◆ Task input:
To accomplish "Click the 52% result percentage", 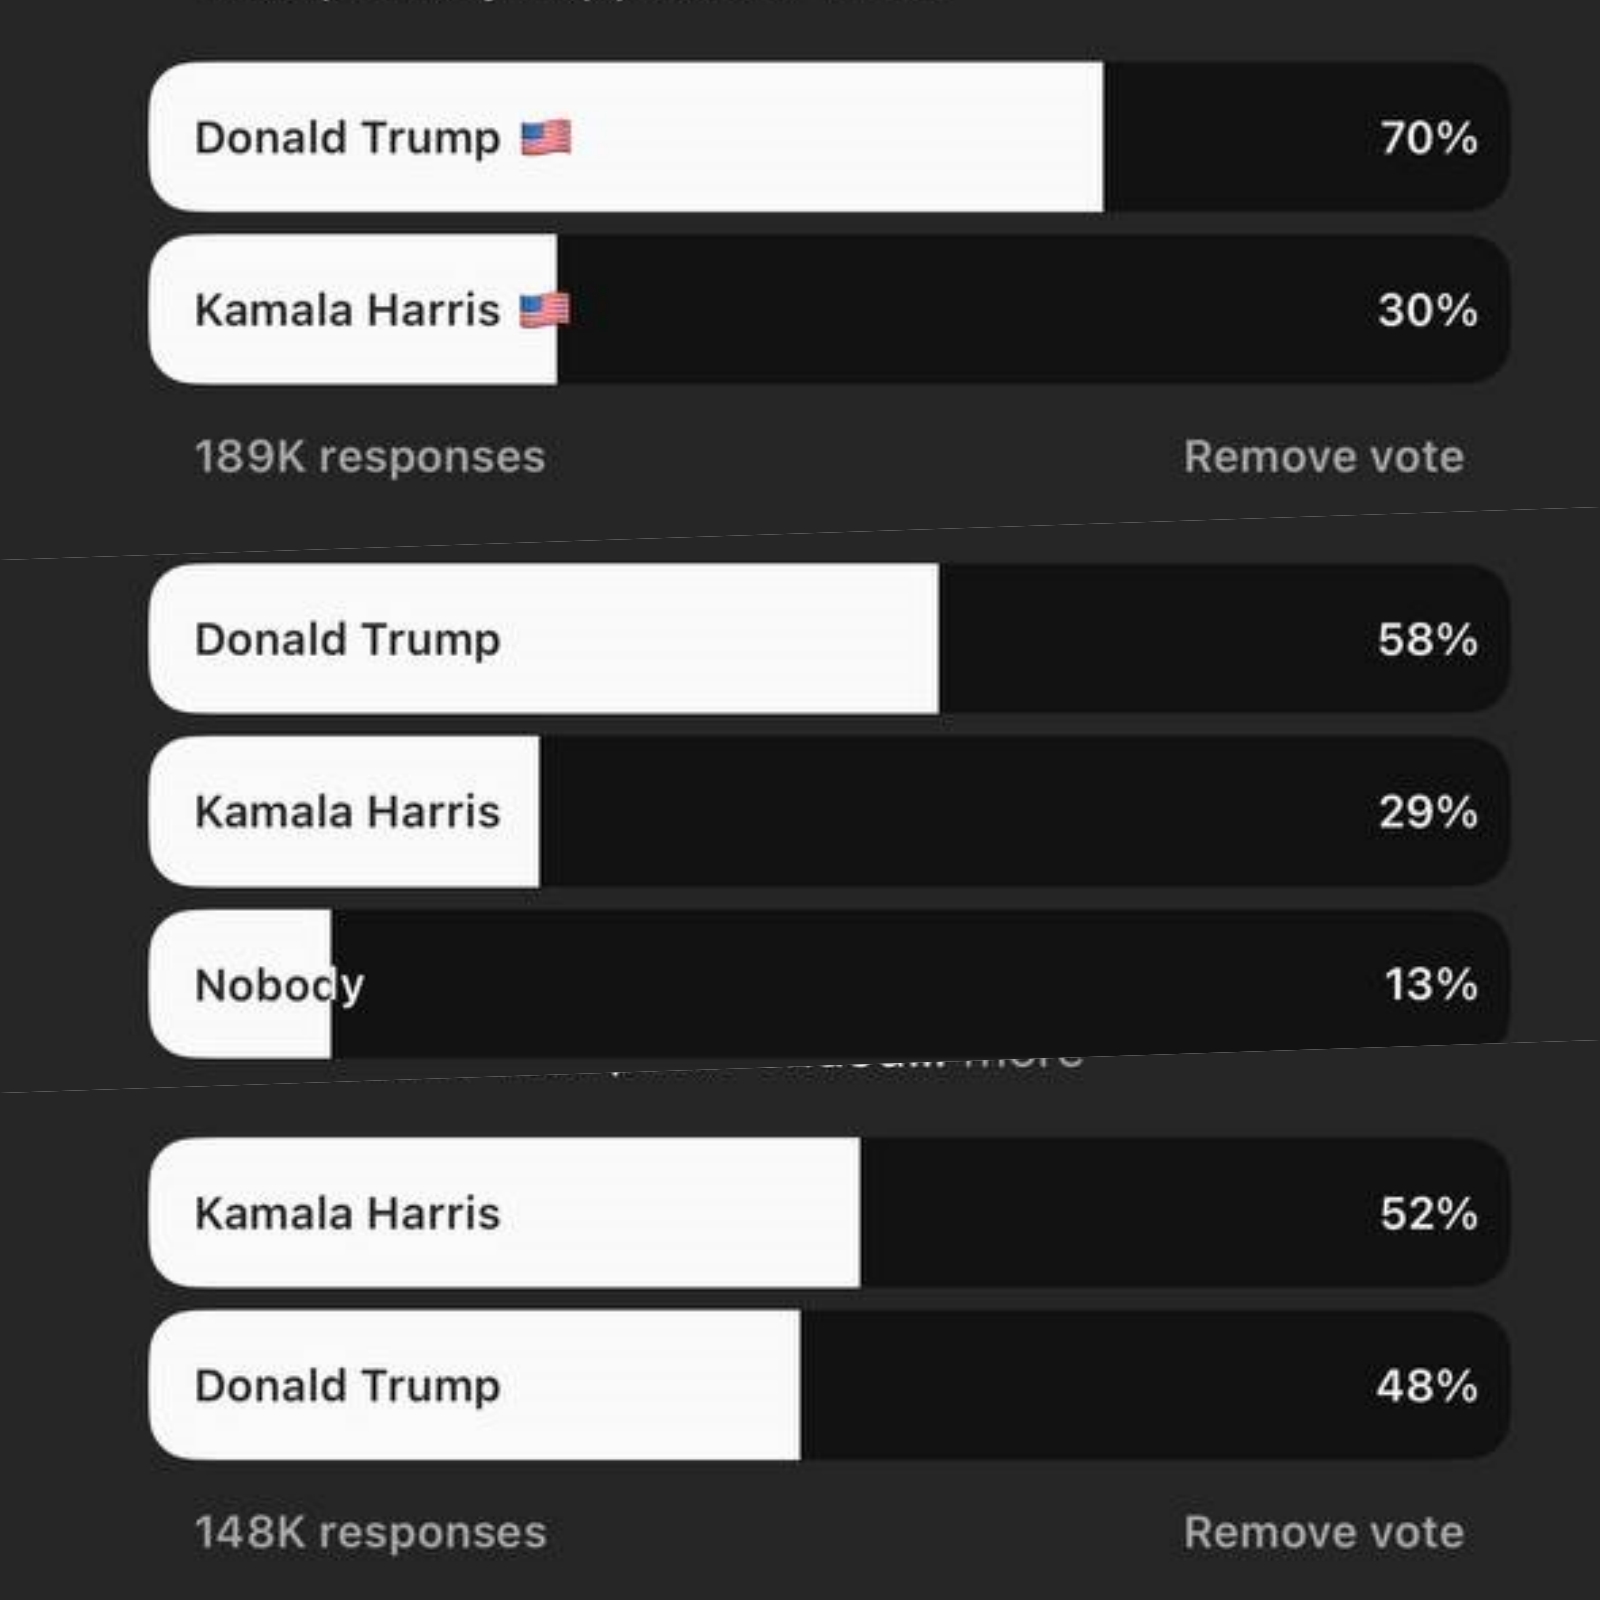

...

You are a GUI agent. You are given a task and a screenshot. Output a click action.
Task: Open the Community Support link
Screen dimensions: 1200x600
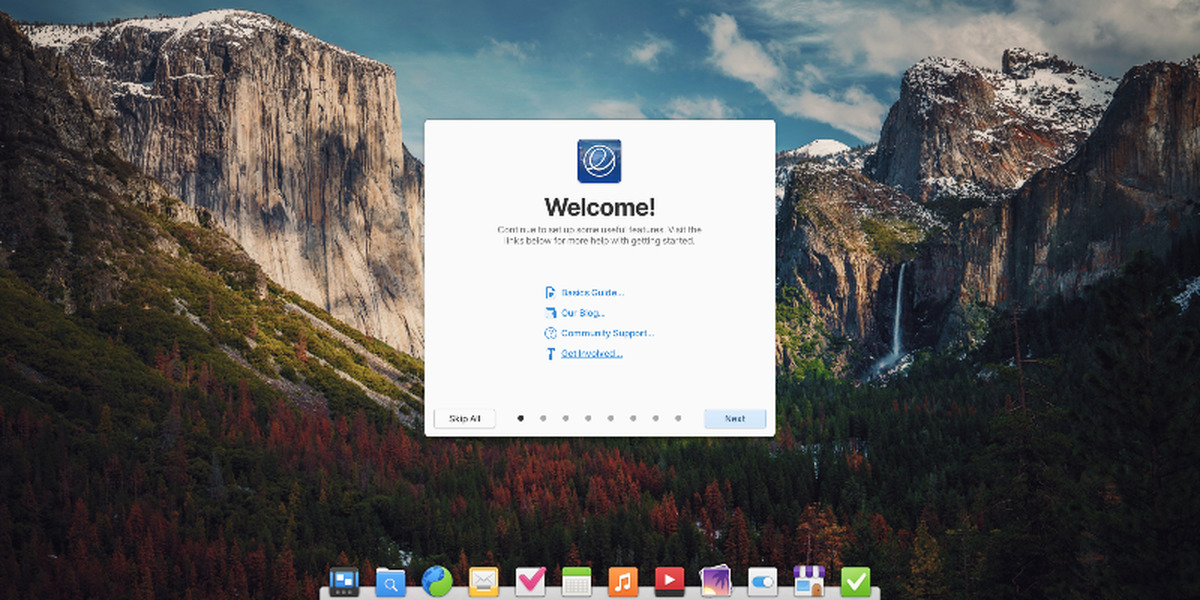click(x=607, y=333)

---

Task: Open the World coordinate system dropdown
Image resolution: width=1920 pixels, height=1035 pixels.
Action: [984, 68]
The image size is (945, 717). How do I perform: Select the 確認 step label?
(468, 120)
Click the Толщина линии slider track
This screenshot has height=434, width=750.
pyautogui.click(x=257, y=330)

◆ Given exercise:
Update the entries in the stretch from the line containing "You are a GUI" through the line containing "click(x=607, y=333)", replacing "Community Support" with "Help Center" and leaving everything else unchanged. Return only those lines, and omit the pictures.

◆ Right answer:
You are a GUI agent. You are given a task and a screenshot. Output a click action.
Task: Open the Help Center link
Screen dimensions: 1200x600
click(x=607, y=333)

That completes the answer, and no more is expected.